Damon, I noticed you didn't list eco-complete in your favorite substrate list. I'm in the process of setting up a tank with it and I was wondering what you don't like about it.


----------



## Mazzy (Dec 16, 2006)

? Maybe you are misunderstanding... it seems to me, we are in agreement. I said water movement combats algae and you said water movement may help with algea... it's the same. I never said a powerhead prevented algea, that was a misquote. I know that the higher water movement is very good for combating algea and although I appreciate that you are telling me you have vast fish knowledge, I do also, and so, I will keep the powerhead as I know that it can and does keep algea to a minimum or, in the case of my pond, completely elliminated it. As you surely know since you also have knowledge of fishkeeping, algae hates high water current, hence the reason the powerhead aka high water flow, works so well. 
Thanks for your input.


----------



## Damon (Jan 18, 2005)

I personally don't like eco-complete because................
It attracts bba
The coloring washes off leaving white bits in the tank
When I had mine, there was a bad batch on the market that was extremely high in PO4
Too expensive


----------



## Damon (Jan 18, 2005)

Mazzy, you're missing my point. If you are getting algae in the tank in abundance, there is something wrong in there. In the case of a planted tank, algae blooms mean imbalance in the tripod of plant life (light/co2/ferts). The powerhead will help fix the result, but not the problem.


----------



## Mazzy (Dec 16, 2006)

oh, I'm not getting algea in abundance, I don't have algea at all, litterally at all, at the moment. If anything I'm worried there aren't going to be enough nutrients for my plants since algea isn't even growing. I am simply saying that for my part, I prefer high water movement to stave off algea. I understand your point about inequalities in water conditions; my point is simply that all things being correct, in planted tanks (especially without co2), algea happens- albeit in smaller amounts in more balanced tanks, and that I prefer the use of a powerhead to help reduce that issue, as I find it unsightly.

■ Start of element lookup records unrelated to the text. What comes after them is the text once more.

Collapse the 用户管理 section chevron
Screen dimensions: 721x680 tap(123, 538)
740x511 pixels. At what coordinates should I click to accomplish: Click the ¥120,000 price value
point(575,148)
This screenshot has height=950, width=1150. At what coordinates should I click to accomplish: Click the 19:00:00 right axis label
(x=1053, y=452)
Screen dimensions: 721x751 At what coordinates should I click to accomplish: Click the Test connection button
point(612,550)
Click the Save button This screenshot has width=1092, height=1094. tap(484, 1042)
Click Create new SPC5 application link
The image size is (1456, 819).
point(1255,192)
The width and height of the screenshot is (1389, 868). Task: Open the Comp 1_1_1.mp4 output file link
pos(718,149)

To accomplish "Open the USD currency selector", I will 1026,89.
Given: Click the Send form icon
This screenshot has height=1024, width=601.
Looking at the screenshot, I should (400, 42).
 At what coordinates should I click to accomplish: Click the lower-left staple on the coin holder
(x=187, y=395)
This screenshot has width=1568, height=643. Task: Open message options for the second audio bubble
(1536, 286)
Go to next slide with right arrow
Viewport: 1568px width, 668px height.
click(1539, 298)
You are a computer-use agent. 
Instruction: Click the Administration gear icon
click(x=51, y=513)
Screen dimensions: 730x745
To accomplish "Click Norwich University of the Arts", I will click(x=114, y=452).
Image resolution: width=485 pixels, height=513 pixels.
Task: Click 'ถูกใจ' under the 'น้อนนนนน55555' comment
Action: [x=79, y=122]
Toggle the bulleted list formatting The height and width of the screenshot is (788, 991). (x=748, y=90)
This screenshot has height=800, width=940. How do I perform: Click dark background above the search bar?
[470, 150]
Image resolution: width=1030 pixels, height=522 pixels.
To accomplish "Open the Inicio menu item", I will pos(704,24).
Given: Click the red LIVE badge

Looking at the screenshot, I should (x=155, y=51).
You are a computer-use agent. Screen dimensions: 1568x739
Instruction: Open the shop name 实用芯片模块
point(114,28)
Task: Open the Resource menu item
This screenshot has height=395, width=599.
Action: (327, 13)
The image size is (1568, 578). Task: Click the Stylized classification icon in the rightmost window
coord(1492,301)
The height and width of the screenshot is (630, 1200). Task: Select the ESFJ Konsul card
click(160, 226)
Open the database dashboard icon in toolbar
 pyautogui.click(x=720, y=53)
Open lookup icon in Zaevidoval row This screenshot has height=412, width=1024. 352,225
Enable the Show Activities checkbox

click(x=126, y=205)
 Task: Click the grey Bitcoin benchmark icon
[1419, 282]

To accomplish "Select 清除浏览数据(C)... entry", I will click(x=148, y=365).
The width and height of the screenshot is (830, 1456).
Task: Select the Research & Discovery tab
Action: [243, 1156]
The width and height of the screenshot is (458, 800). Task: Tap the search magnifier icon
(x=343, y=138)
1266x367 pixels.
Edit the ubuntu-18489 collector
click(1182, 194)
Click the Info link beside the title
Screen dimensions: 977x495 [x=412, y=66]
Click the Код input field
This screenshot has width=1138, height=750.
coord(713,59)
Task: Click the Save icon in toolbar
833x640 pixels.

When I first set up the tank to be a planted tank - algea galore - then the tank finished cycling, the plants became established, and now all is well on the algea front. BUT I will not remove the powerhead as I would prefer to see no algea, not even the little dots of it that get on the glass, if I can prevent it. And I believe that using a powerhead will at least help in that respect.

As for the Eco-complete, I really hope mine doesn't turn white. You said yours was a bad batch. How did you know that? Or was it an assumption cuz you had trouble with it?? SO far I am loving the results - but mine hasn't turned white (yet) either.

As far as all subs - just fyi to the original poster, there is a thread on here in the planted section that someone took pics of using Eco-complete and in another tank using Flourite. I'm sorry I can't direct you to it but you can scan the threads and find it I'm sure. It's an eye opener, or at least it was for me when I saw that Flourite tank.


----------



## TigerBarb12 (Jan 7, 2007)

any kind of substrate should work


----------



## Damon (Jan 18, 2005)

The turning white is random. Happens in good batches as well. Not a lot but noticeable. As for getting a bad bag from a bad batch, Caribsea has already replaced the bad bags. There arent any more out there unless someone has been sitting on one for 8 months +. They made it known after several people complained about excessive po4. I'm sure there is still a link on their website about the issue.


----------